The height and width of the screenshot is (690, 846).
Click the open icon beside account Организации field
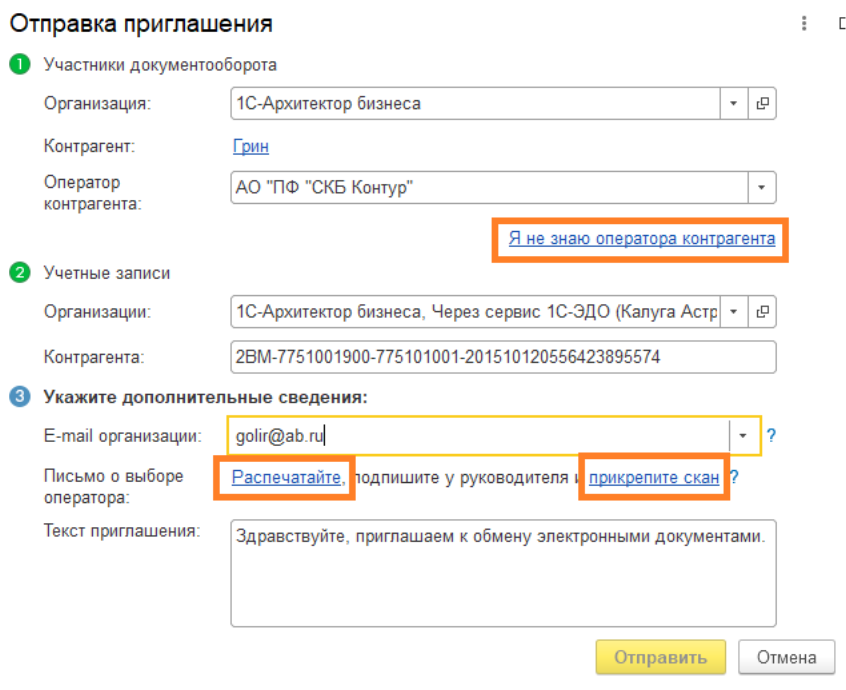click(762, 311)
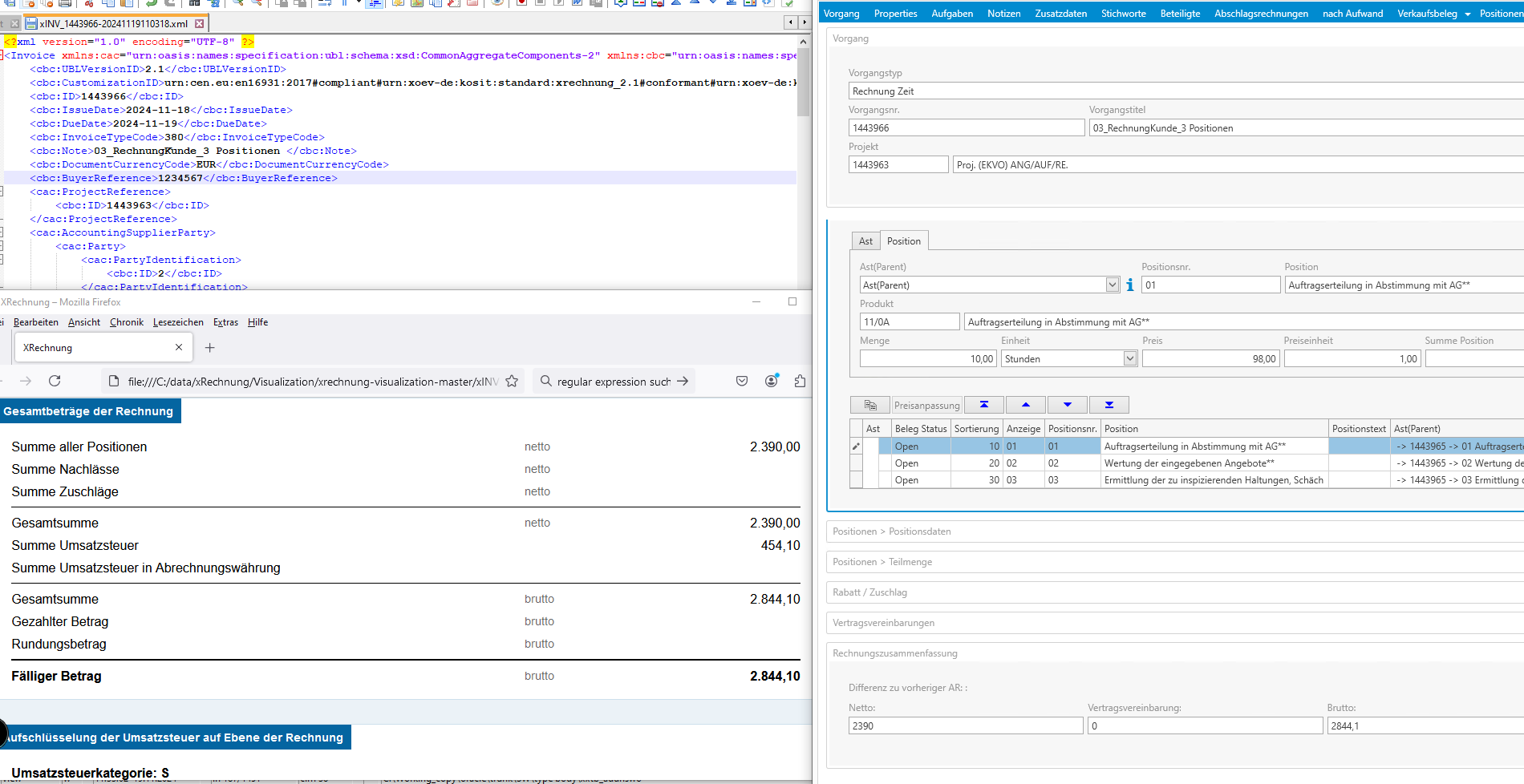The height and width of the screenshot is (784, 1524).
Task: Click the Menge input field
Action: coord(927,358)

* * * * * * *

### What is expected
Without including any picture, output all the material exactly as it appears.

### Written answer
The height and width of the screenshot is (690, 846).
Click the open icon beside account Организации field
click(762, 311)
The height and width of the screenshot is (784, 1524).
Task: Click the Menge input field
Action: coord(927,358)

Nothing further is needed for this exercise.